The ministry is working at a feverish pace to fix the existing bridges. Fifteen routes were identified to study the impact of extra load. “In some cases, a single trip by a train with wheel flats damaged tens of kilometres of railway track,” says an expert. Wheel flats is a condition where rail wheels lose their roundedness as a result of over-stressed interaction between the rail and the wheel on account of heavier load.
When asked how much weight the network can handle, RDSO engineers say that 25 tonnes would be the maximum, considering the current infrastructure. “On the regular lines of the Railways, at 25 tonnes axle load, yes, I think we may have hit the maximum for a while, until the bridges and tracks are strengthened to carry more,” says another expert. In spite of the limit, cracks have occurred primarily due to the problem of wheel flats.
At least in the case of tracks, the damage is clearly visible. In the case of bridges, damage can be assessed only after the sub-structure and the pillars are examined. In May 2009, a pilot project on the monitoring of bridges threw up some interesting facts. Twenty-three bridges were chosen for studying the effects on the superstructure. The stress on one bridge was 40 percent above the permissible limit. In three other cases, the stress was high at over 75 percent within the permissible value. When probed, authorities refused to divulge more details regarding these bridges. V. Ramachandran, the head of the RDSO, confirmed, “The railway board has asked us to look into this and monitor the bridges on a continuous basis.”Cracks in the Network
But despite the new measures, the engineering wing’s conflict with the railway ministry continues. The ministry has plans to increase the speed of freight trains from 60-70 kmph to around 100 kmph. RDSO officers, who work with the Bridges and Structures Directorate, say that in several zones, speed restrictions had been imposed on freight trains with 25-tonne axle load.

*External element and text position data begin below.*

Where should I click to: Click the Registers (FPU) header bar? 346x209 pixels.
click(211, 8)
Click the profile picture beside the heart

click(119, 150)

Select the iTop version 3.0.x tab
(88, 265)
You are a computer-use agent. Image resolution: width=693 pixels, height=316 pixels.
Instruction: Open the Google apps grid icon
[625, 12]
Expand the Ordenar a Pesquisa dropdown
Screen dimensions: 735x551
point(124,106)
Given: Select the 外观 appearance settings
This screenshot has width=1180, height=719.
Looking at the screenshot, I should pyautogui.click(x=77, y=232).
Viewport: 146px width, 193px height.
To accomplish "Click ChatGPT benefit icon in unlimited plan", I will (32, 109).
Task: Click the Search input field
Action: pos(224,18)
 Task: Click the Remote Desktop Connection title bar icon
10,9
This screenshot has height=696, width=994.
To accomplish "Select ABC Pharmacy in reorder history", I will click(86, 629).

“The maximum speed limit has been set at around 55 kmph for 25-tonne axle load, keeping in mind the [condition of] bridges, tracks and other structures,” says an officer. Experts say the ministry’s plans to increase the speed of freight trains would be another miscalculated move.

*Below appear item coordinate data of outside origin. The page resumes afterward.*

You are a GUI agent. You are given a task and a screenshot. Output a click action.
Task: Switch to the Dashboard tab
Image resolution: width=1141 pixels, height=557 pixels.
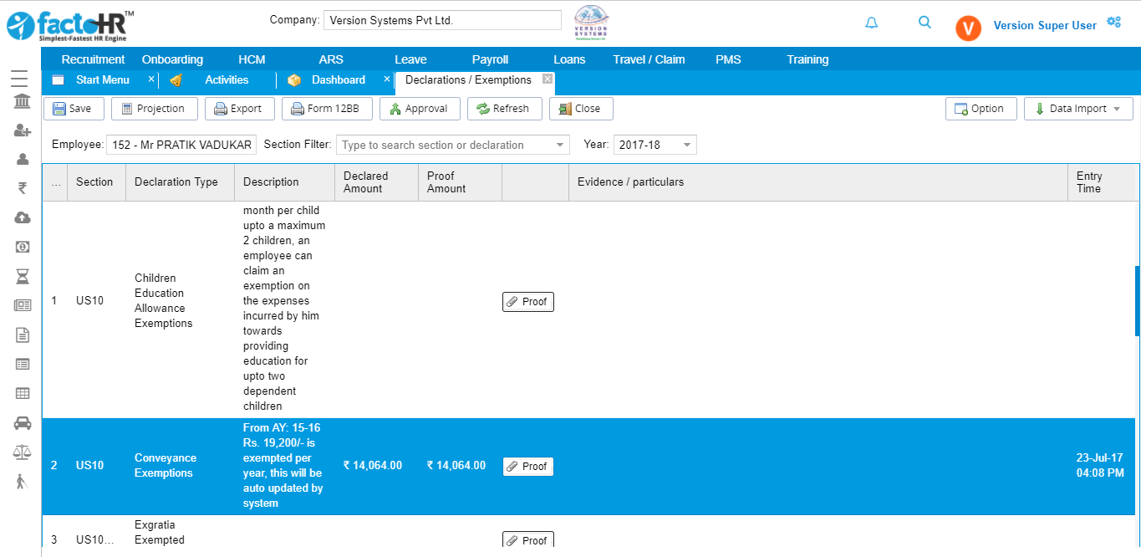pyautogui.click(x=338, y=79)
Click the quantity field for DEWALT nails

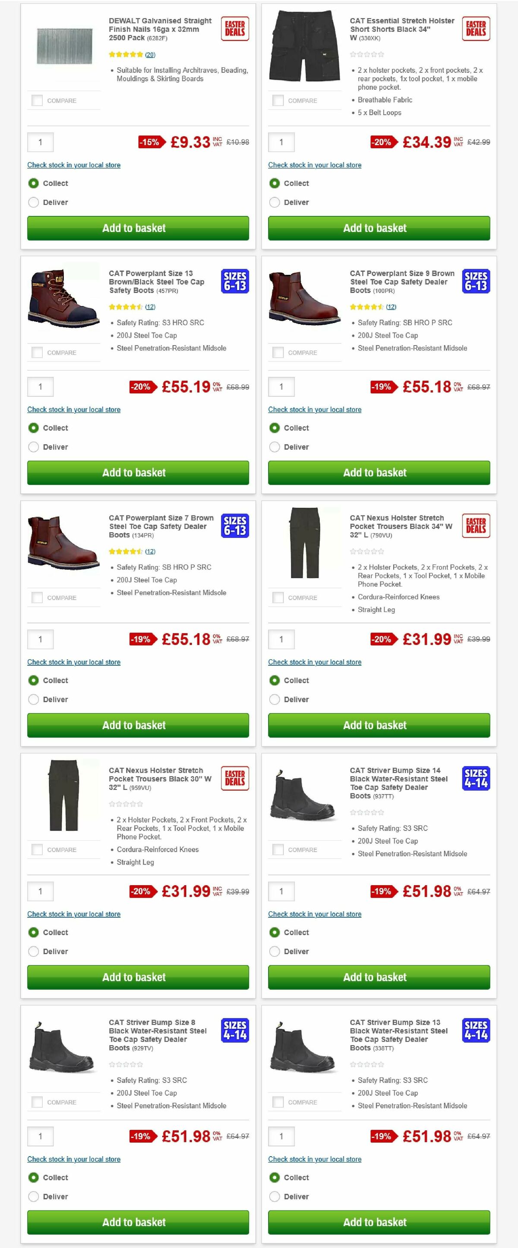point(41,142)
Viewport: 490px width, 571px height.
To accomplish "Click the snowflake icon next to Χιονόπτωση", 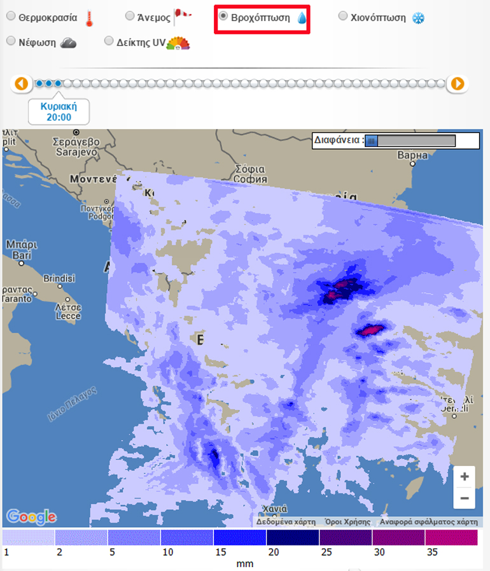I will 418,18.
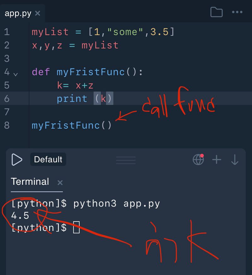
Task: Focus the terminal prompt cursor
Action: tap(76, 228)
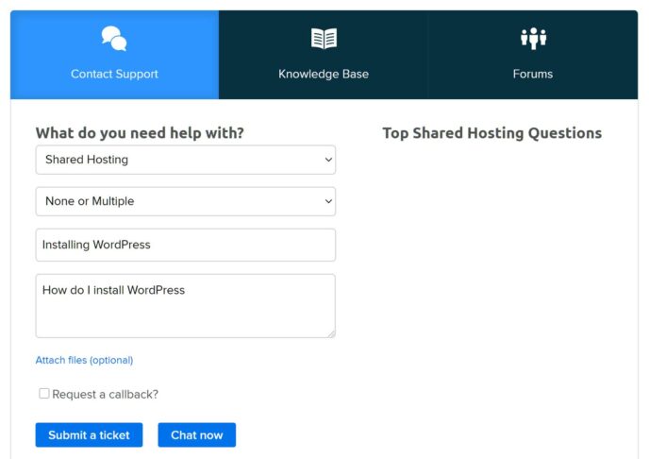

For the Railways, there are few other options to help it increase its revenue. For example, it can reduce the wagon turnaround time so that more freight trips can be made using the same number of locomotives and coaches. However, such options have their limitations. Speed constraints and the high density of traffic on the IR’s network will not enable this option to work.
Nevertheless, the ministry recognising the problem of the bridges is a giant step forward. It is also simultaneously updating the map inventory of its bridges. A proposal to set up underwater inspection teams to examine the bridges is also being considered on a priority basis. However, a former railway board member, R.R. Jaruhar, says that it is equally imperative to keep opening additional bridges at sections where the bridges have been in use for extended periods.
The Railways has also consulted a few private companies that have specialised solutions for retrofitting work. “The problem turns into a catastrophe when people do not admit there is a problem. But in this case, the Railways has admitted there is a problem and is steadily working towards tackling it,” says an engineer assessing the life of bridges. One can only hope that it tackles the problem quickly and effectively without risking any more lives.